- [Task instructions]: Word for word, transcribe the records that follow.

- [Data items]:
+++++

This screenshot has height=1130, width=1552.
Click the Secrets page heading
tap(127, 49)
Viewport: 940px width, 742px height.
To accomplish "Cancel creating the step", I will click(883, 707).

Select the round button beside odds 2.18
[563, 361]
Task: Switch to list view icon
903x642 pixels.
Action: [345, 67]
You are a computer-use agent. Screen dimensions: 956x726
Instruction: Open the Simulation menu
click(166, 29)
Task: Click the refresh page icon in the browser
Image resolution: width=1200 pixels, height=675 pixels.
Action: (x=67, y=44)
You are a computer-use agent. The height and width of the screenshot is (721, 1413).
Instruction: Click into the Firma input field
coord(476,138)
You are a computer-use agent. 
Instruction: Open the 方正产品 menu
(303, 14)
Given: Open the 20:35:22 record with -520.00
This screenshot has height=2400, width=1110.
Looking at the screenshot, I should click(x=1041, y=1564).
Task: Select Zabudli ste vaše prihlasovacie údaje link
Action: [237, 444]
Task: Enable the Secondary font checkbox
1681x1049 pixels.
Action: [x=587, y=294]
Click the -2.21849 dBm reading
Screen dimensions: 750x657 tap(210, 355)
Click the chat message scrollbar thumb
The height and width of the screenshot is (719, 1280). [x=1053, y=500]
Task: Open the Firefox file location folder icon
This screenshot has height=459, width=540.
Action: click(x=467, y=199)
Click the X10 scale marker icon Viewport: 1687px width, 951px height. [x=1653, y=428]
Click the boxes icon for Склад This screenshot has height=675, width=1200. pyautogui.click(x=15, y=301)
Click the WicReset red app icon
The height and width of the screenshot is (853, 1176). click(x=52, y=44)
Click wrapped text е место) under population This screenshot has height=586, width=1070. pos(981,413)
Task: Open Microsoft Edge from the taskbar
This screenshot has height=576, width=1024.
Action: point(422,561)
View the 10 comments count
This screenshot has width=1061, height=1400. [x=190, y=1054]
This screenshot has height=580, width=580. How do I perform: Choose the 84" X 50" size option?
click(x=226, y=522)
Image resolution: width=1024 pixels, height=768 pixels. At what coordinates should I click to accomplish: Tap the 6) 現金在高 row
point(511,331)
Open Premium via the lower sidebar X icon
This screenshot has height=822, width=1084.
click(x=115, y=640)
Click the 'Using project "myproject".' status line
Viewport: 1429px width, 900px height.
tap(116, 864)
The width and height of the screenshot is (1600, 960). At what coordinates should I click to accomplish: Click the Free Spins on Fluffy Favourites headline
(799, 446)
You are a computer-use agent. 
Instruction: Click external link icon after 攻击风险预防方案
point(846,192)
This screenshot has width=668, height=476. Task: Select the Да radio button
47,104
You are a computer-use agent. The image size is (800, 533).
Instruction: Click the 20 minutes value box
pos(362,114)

+++++

- [Written reply]:
This screenshot has height=1130, width=1552.
Click the Secrets page heading
tap(127, 49)
Viewport: 940px width, 742px height.
To accomplish "Cancel creating the step", I will click(883, 707).

Select the round button beside odds 2.18
[563, 361]
Task: Switch to list view icon
903x642 pixels.
Action: [345, 67]
You are a computer-use agent. Screen dimensions: 956x726
Instruction: Open the Simulation menu
click(166, 29)
Task: Click the refresh page icon in the browser
Image resolution: width=1200 pixels, height=675 pixels.
Action: (x=67, y=44)
You are a computer-use agent. The height and width of the screenshot is (721, 1413).
Instruction: Click into the Firma input field
coord(476,138)
You are a computer-use agent. 
Instruction: Open the 方正产品 menu
(303, 14)
Given: Open the 20:35:22 record with -520.00
This screenshot has height=2400, width=1110.
Looking at the screenshot, I should click(x=1041, y=1564).
Task: Select Zabudli ste vaše prihlasovacie údaje link
Action: [237, 444]
Task: Enable the Secondary font checkbox
1681x1049 pixels.
Action: [x=587, y=294]
Click the -2.21849 dBm reading
Screen dimensions: 750x657 tap(210, 355)
Click the chat message scrollbar thumb
The height and width of the screenshot is (719, 1280). [x=1053, y=500]
Task: Open the Firefox file location folder icon
This screenshot has height=459, width=540.
Action: click(x=467, y=199)
Click the X10 scale marker icon Viewport: 1687px width, 951px height. [x=1653, y=428]
Click the boxes icon for Склад This screenshot has height=675, width=1200. pyautogui.click(x=15, y=301)
Click the WicReset red app icon
The height and width of the screenshot is (853, 1176). click(x=52, y=44)
Click wrapped text е место) under population This screenshot has height=586, width=1070. pos(981,413)
Task: Open Microsoft Edge from the taskbar
This screenshot has height=576, width=1024.
Action: point(422,561)
View the 10 comments count
This screenshot has width=1061, height=1400. [x=190, y=1054]
This screenshot has height=580, width=580. How do I perform: Choose the 84" X 50" size option?
click(x=226, y=522)
Image resolution: width=1024 pixels, height=768 pixels. At what coordinates should I click to accomplish: Tap the 6) 現金在高 row
point(511,331)
Open Premium via the lower sidebar X icon
This screenshot has height=822, width=1084.
click(x=115, y=640)
Click the 'Using project "myproject".' status line
Viewport: 1429px width, 900px height.
tap(116, 864)
The width and height of the screenshot is (1600, 960). At what coordinates should I click to accomplish: Click the Free Spins on Fluffy Favourites headline
(799, 446)
You are a computer-use agent. 
Instruction: Click external link icon after 攻击风险预防方案
point(846,192)
This screenshot has width=668, height=476. Task: Select the Да radio button
47,104
You are a computer-use agent. The image size is (800, 533).
Instruction: Click the 20 minutes value box
pos(362,114)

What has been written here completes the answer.